Melanie Ide, a project director at the exhibit design firm Ralph Appelbaum Associates, said that the exhibit space is purposefully designed to make its own implicit connection between Africa and America, the past and future. At one end is the Atlantic Connections gallery, which looks out onto the harbor; at the other is the Family History Center, which looks out onto the city.

”These two anchor spaces create a circularity,” she said. Visitors can look back and forward in time, connecting past and future. The museum will facilitate such connections and serve as a “trailhead,” a place to begin one’s own custom heritage tour, Ide said.

Civic engagement

The museum project should be a force for achieving, or at least striving for, economic parity, argued Clay Middleton, director of business services for the city of Charleston. Its contractors should include minority-run businesses. “Anything other than that does not do justice,” he said.

Moore noted that one of the architectural firms responsible for designing the building, Moody Nolan, is black-owned. So is the landscape architecture firm Hood Design Studio. Construction contracts are secured and managed by city officials but will include arrangements with minority-owned businesses using the city’s diversity goals as a baseline, Moore said.

What’s more, the museum will seek ways to address economic disparities and participate in economic development initiatives, he said.

“We can’t ignore the local dynamic,” Moore said. “For an institution to tell the truth and claim to represent the African-American community, it’s got to engage in economic development.”

To that end, Moore hopes that the museum eventually will be able to award prizes and grants, work on current social and economic justice issues and maintain an open dialogue about issues such as gentrification.

Riley said the public presentation of African-American history is relatively new and in flux.

“We will be peeling away layers, discovering more and more,” he said.

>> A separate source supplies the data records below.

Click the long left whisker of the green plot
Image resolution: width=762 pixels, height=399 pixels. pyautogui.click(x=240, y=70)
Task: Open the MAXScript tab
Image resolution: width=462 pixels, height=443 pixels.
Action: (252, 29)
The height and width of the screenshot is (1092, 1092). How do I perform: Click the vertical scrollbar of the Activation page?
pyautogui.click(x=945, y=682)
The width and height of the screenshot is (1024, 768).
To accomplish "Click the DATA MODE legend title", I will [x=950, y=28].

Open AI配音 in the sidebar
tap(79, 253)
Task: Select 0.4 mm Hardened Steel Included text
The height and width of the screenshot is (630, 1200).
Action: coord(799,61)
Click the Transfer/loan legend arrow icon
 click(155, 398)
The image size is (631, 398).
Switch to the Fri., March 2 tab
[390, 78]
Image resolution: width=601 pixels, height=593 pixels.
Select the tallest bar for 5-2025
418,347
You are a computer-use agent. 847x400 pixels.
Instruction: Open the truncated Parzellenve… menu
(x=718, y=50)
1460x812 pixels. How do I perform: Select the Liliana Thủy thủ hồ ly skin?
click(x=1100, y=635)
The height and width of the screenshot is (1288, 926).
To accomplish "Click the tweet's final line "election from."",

In some ways, the museum’s initiatives will contribute to this history in real time. Its Family History Center will help visitors research their genetic heritage and discover connections they would not otherwise have made. And the rotating shows will present up-to-date research on a variety of topics.

Moore, who will eventually work from offices in a mezzanine atop the museum building, said the project is meant in part as a historical corrective that empowers African Americans with the ability to tell their own story.

“America is a social experiment, a tapestry of different cultures,” he said. “If you buy into that, this is a critical piece of the story that needs to be told. … But we want to tell the truth in a way that ultimately is uplifting, for all Americans.”